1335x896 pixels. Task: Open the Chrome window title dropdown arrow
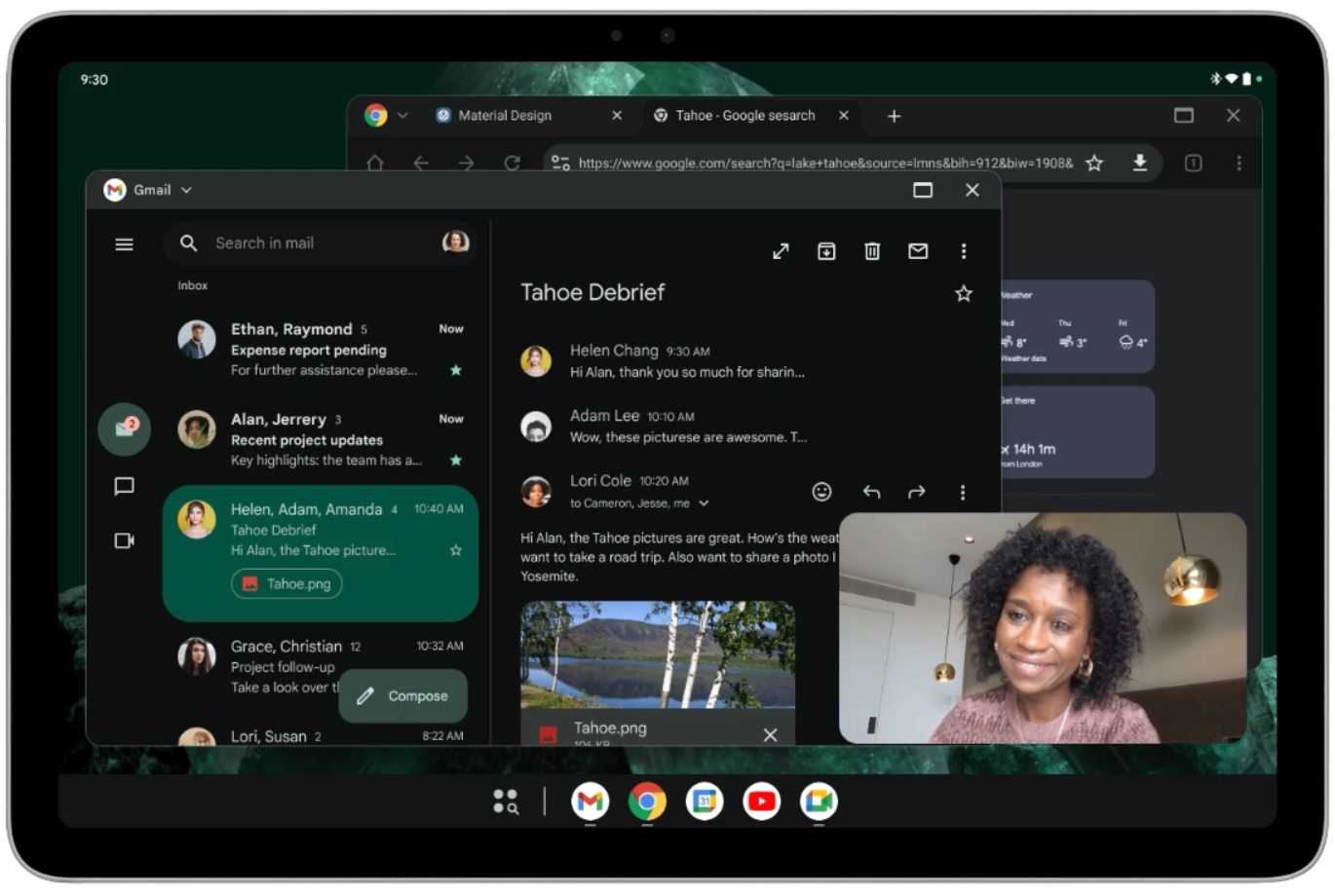(x=402, y=115)
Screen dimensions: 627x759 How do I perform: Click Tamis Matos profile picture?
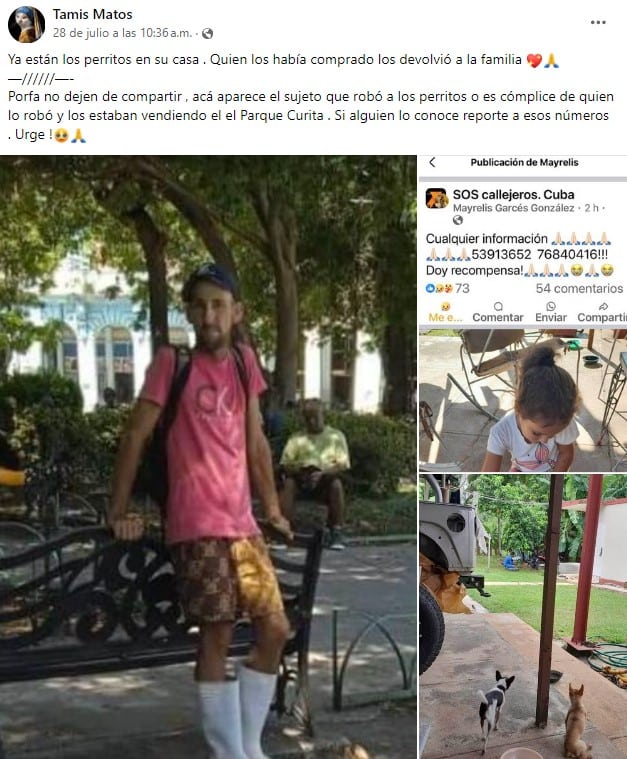pyautogui.click(x=26, y=25)
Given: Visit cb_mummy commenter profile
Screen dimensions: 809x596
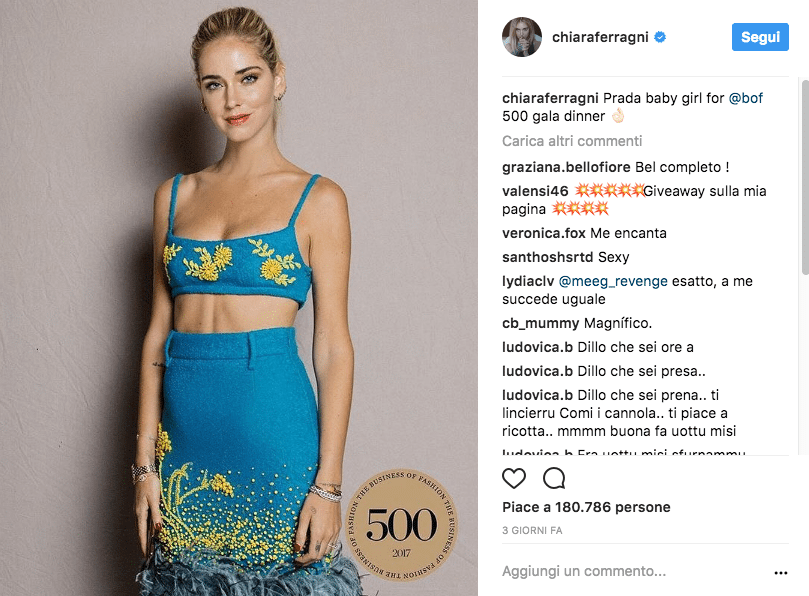Looking at the screenshot, I should point(540,324).
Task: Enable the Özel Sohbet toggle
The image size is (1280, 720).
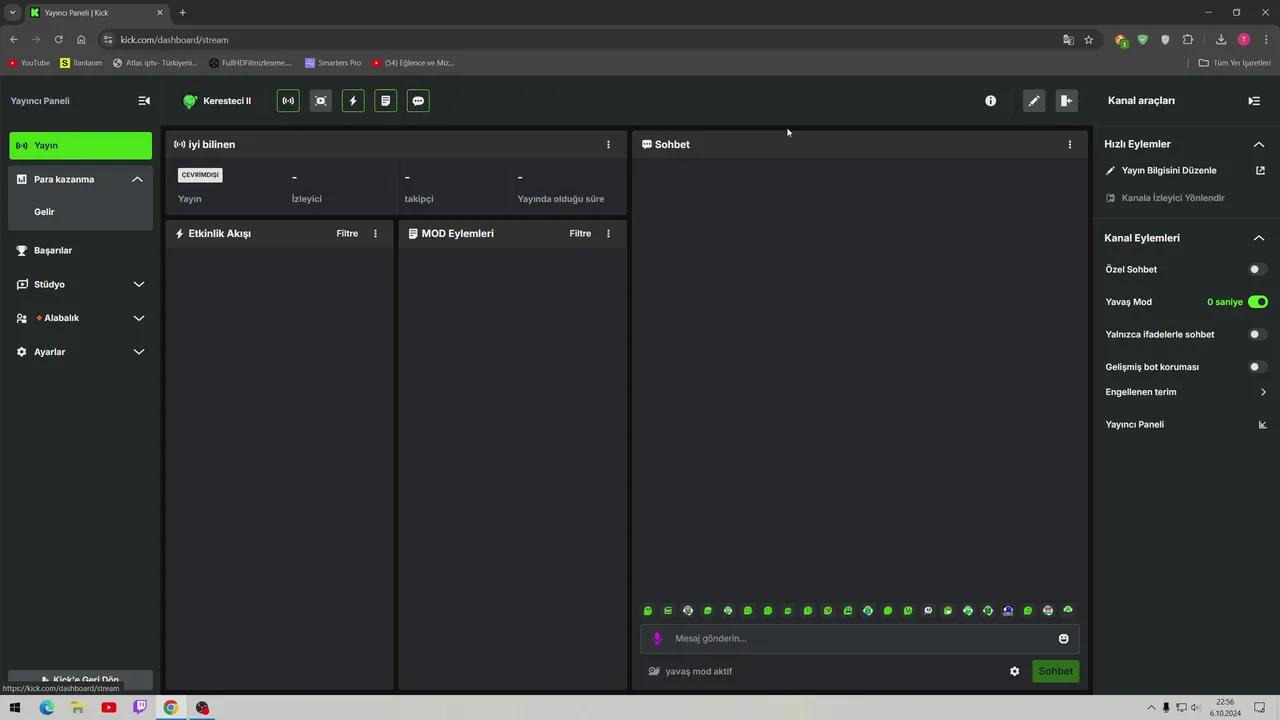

* _WHAT YOU SHOULD DO_
Output nothing except the lines from the one containing "Task: Enable the Özel Sohbet toggle" through the final line of the entries, repeated exactly and free of pictures.

* _WRITTEN ANSWER_
Task: Enable the Özel Sohbet toggle
The image size is (1280, 720).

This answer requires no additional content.